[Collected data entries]
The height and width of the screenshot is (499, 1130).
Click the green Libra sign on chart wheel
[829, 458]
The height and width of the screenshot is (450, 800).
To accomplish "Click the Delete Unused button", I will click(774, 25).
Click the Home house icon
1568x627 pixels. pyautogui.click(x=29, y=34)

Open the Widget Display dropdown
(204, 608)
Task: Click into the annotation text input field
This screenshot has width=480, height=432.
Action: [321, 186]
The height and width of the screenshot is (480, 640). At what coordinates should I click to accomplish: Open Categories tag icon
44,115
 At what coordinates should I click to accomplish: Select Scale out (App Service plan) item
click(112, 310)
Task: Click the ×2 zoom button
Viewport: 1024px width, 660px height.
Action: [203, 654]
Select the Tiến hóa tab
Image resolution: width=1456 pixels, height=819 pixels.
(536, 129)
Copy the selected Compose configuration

- _EXERCISE PROMPT_
Nothing added, nothing dropped: copy the data above.

- _TASK SOLUTION_
The height and width of the screenshot is (499, 1130).
Click the green Libra sign on chart wheel
[829, 458]
The height and width of the screenshot is (450, 800).
To accomplish "Click the Delete Unused button", I will click(774, 25).
Click the Home house icon
1568x627 pixels. pyautogui.click(x=29, y=34)

Open the Widget Display dropdown
(204, 608)
Task: Click into the annotation text input field
This screenshot has width=480, height=432.
Action: [321, 186]
The height and width of the screenshot is (480, 640). At what coordinates should I click to accomplish: Open Categories tag icon
44,115
 At what coordinates should I click to accomplish: Select Scale out (App Service plan) item
click(112, 310)
Task: Click the ×2 zoom button
Viewport: 1024px width, 660px height.
Action: [203, 654]
Select the Tiến hóa tab
Image resolution: width=1456 pixels, height=819 pixels.
(536, 129)
Copy the selected Compose configuration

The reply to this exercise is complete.